Project

General

Profile

action #94949

Failed systemd services alert for openqaworker3 var-lib-openqa-share.automount

Added by cdywan 3 months ago. Updated 3 months ago.

Status:
Resolved
Priority:
High
Assignee:
Target version:
Start date:
2021-06-30
Due date:
% Done:

0%

Estimated time:

Description

2021-06-30 14:48:00 openqaworker3   var-lib-openqa-share.automount  1

Logging into the machine shows this:

> systemctl --failed
  UNIT                           LOAD   ACTIVE SUB    DESCRIPTION                   
● var-lib-openqa-share.automount loaded failed failed var-lib-openqa-share.automount
> systemctl status var-lib-openqa-share.automount
● var-lib-openqa-share.automount
   Loaded: loaded (/etc/fstab; generated; vendor preset: disabled)
   Active: failed (Result: resources) since Tue 2021-06-29 14:12:38 CEST; 24h ago
    Where: /var/lib/openqa/share
     Docs: man:fstab(5)
           man:systemd-fstab-generator(8)
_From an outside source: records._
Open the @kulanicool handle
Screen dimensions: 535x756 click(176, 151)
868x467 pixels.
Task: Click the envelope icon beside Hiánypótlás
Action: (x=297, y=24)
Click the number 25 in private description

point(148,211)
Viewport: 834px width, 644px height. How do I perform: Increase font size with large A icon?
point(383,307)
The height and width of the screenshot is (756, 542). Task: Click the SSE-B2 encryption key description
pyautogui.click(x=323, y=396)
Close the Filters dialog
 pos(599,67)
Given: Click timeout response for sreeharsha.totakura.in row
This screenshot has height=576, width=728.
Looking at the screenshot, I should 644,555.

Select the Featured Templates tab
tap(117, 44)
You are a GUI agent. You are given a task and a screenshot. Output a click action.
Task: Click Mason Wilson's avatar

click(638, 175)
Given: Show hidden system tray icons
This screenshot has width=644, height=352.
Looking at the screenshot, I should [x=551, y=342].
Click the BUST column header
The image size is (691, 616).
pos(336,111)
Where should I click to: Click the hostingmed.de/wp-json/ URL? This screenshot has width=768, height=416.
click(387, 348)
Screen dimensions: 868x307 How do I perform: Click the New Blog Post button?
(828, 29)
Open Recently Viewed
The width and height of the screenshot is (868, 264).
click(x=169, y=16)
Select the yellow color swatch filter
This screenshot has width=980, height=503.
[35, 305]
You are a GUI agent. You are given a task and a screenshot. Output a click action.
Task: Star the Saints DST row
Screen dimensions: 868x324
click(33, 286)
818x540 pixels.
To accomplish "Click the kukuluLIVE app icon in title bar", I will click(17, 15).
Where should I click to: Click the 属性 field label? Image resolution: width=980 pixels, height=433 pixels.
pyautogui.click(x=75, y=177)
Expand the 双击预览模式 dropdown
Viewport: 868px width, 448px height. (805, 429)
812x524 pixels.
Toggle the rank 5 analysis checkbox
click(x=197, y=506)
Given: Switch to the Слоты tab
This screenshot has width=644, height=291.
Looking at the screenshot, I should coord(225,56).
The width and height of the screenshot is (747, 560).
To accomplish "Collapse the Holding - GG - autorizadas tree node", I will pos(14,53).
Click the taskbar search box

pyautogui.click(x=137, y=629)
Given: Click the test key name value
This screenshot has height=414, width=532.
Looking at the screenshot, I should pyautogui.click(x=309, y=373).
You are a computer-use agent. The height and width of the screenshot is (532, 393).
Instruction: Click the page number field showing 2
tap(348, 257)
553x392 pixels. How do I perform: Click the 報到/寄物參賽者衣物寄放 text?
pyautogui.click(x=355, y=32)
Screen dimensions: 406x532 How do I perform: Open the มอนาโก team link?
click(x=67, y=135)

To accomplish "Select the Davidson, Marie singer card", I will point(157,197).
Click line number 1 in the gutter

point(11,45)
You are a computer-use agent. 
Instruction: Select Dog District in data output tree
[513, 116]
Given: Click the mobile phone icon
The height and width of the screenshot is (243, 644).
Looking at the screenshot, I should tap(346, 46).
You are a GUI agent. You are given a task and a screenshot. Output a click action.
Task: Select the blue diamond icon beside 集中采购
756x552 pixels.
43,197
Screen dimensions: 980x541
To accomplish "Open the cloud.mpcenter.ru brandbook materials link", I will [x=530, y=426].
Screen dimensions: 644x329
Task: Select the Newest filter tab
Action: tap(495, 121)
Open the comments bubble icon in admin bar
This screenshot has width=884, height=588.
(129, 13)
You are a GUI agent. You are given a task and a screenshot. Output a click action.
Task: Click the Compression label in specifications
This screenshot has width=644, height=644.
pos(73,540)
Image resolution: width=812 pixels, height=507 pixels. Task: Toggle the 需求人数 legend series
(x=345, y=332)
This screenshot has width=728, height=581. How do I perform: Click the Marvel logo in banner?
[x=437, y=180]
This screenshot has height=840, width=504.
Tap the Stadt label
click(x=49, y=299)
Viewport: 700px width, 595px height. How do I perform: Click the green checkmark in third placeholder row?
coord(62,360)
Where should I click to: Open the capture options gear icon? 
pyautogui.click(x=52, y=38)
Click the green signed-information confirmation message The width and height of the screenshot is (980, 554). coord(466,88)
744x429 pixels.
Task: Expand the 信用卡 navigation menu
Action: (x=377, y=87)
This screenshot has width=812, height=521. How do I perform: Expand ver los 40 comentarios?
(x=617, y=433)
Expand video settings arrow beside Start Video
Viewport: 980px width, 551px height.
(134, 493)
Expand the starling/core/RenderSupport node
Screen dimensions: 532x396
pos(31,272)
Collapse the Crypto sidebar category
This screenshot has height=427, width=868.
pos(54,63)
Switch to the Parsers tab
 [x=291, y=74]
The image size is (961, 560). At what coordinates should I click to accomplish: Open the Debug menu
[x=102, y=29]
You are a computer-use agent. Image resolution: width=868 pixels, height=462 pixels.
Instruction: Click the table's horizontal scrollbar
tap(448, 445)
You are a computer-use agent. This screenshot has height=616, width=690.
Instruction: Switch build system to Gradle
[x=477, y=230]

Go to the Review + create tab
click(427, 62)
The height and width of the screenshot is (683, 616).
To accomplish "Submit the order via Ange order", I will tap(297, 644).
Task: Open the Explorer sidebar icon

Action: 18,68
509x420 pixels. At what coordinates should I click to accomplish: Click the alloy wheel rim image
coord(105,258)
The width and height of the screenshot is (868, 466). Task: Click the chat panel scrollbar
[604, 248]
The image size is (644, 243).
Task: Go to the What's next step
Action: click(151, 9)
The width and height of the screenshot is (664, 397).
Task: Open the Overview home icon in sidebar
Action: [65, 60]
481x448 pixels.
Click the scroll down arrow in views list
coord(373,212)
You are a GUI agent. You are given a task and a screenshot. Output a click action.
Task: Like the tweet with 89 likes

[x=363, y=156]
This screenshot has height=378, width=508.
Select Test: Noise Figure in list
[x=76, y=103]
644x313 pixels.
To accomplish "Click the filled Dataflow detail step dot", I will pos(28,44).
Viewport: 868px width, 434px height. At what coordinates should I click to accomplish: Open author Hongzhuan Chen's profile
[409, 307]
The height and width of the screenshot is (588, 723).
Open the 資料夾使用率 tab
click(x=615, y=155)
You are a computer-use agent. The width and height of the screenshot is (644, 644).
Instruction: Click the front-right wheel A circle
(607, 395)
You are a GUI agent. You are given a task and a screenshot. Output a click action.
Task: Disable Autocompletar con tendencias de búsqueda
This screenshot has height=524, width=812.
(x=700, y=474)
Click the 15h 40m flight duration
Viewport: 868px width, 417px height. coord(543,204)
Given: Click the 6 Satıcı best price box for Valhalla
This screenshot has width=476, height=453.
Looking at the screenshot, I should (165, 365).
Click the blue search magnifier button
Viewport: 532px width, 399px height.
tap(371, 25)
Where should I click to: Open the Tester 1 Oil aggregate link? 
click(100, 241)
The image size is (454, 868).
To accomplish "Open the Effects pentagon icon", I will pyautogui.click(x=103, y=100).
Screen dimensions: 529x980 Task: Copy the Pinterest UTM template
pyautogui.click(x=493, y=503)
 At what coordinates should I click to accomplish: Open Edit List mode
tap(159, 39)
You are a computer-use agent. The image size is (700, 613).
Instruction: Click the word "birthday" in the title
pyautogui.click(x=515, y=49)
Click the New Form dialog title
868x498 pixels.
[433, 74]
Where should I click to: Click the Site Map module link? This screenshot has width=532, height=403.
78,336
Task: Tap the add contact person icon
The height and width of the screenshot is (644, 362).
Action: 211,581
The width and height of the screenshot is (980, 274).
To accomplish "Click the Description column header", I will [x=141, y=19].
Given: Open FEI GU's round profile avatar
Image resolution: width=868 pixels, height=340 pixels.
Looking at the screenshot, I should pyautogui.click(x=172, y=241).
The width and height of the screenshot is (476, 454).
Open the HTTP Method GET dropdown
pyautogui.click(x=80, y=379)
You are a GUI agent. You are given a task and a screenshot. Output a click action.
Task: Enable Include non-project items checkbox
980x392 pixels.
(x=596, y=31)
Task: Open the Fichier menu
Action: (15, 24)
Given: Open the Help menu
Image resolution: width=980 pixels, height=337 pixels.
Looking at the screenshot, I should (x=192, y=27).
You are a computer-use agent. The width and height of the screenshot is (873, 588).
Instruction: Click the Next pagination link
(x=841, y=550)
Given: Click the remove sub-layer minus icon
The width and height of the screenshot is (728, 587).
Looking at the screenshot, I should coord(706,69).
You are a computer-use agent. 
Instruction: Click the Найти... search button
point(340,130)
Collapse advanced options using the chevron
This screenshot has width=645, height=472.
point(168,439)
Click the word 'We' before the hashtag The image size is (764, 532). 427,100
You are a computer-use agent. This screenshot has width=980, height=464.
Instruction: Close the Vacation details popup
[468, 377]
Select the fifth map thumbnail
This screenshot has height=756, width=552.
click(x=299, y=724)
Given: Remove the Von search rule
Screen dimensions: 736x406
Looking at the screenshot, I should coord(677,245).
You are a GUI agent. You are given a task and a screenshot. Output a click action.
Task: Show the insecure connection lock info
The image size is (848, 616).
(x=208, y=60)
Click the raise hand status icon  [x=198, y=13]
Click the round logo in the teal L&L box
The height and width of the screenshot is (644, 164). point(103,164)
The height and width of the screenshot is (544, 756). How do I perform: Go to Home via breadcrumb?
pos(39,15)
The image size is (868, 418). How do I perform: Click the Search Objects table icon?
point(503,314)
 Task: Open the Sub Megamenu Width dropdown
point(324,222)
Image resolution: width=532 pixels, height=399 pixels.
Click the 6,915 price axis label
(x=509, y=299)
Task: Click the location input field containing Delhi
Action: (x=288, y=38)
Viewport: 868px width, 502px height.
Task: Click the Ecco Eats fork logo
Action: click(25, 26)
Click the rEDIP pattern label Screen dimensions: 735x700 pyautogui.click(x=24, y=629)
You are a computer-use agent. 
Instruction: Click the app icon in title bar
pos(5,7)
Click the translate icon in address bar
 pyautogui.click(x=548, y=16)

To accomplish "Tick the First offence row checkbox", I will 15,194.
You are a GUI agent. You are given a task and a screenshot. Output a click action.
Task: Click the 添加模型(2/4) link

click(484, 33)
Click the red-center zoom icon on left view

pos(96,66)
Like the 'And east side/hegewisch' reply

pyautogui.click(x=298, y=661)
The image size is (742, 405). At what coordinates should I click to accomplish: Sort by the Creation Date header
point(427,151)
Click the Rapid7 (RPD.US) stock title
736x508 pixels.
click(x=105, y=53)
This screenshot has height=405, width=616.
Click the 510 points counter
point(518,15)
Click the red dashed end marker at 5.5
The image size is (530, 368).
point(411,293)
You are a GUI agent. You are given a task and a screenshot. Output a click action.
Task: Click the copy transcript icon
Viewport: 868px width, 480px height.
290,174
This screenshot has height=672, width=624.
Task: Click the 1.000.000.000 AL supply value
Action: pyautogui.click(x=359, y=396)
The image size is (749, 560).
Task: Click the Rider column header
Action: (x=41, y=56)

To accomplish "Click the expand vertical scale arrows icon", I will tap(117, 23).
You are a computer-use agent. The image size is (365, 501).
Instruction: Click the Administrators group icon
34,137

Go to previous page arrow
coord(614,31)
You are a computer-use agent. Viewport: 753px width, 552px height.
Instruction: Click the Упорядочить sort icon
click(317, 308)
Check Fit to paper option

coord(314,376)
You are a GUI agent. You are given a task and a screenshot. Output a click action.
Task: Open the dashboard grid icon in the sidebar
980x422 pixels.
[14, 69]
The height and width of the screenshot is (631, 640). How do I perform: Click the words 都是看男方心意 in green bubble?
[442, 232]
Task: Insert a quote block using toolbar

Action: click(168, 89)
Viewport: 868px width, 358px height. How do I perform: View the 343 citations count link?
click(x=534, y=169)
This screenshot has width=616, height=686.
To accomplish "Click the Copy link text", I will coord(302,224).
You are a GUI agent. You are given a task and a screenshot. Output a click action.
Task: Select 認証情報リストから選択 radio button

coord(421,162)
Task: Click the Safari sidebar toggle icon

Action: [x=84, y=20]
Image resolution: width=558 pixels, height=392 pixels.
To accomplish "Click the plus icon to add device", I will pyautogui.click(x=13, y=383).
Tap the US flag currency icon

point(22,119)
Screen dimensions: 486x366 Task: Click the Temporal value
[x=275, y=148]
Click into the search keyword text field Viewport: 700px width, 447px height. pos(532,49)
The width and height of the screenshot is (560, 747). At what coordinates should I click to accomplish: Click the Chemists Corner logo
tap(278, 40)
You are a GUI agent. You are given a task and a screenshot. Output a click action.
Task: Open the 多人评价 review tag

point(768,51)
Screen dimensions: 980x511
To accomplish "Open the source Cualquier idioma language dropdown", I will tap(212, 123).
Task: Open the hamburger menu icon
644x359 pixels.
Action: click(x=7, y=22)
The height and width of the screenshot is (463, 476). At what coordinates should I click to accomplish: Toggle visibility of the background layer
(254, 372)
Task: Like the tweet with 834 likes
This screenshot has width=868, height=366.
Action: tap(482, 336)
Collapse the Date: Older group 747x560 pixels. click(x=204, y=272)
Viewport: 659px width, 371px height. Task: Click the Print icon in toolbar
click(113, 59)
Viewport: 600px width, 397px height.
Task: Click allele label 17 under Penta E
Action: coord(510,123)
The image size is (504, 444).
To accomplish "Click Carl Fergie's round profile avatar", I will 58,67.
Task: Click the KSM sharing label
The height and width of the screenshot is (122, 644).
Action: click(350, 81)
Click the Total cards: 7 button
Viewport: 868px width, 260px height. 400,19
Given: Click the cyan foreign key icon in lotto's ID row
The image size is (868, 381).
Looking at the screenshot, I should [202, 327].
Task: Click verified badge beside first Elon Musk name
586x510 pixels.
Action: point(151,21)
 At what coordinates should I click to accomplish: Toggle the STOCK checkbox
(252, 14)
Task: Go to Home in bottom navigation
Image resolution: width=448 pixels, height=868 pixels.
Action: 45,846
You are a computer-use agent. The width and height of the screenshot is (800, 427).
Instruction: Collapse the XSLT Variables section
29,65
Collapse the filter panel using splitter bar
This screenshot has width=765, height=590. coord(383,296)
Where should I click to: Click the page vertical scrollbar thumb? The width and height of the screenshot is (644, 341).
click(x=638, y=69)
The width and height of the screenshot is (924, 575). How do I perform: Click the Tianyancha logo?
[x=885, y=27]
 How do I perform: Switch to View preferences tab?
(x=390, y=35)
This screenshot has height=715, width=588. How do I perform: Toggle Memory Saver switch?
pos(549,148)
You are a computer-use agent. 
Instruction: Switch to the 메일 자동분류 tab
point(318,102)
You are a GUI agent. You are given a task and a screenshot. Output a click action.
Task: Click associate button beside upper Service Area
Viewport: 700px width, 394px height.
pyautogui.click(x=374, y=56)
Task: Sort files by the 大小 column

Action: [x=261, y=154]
Might be related to #94919 in some way? Unfortunately I can't deduce what caused it from the status.


Related issues

Related to openQA Infrastructure - action #94919: All arm workers down 2021-06-30 , NUE SRV2 Rack A8 was switched off by EngInfra size:SResolved2021-06-30

Related to openQA Infrastructure - action #93964: salt-states CI pipeline deploy step fails on some workers with "Unable to unmount /var/lib/openqa/share: umount.nfs: /var/lib/openqa/share: device is busy."Resolved2021-06-142021-07-27

History

#1 Updated by okurz 3 months ago

  • Related to action #94919: All arm workers down 2021-06-30 , NUE SRV2 Rack A8 was switched off by EngInfra size:S added

#2 Updated by okurz 3 months ago

  • Status changed from New to Blocked
  • Assignee set to okurz
  • Target version set to Ready

Well, the mount point is related to NFS which is related to network so I would say it can be related for sure :)

#3 Updated by mkittler 3 months ago

Ah, now you've assigned yourself to it. I was also looking at the problem. It seems that the normal mount and the automount are interfering with each other:

martchus@openqaworker3:~> sudo systemctl status var-lib-openqa-share.automount
● var-lib-openqa-share.automount
   Loaded: loaded (/etc/fstab; generated; vendor preset: disabled)
   Active: failed (Result: resources) since Tue 2021-06-29 14:12:38 CEST; 1 day 1h ago
    Where: /var/lib/openqa/share
     Docs: man:fstab(5)
           man:systemd-fstab-generator(8)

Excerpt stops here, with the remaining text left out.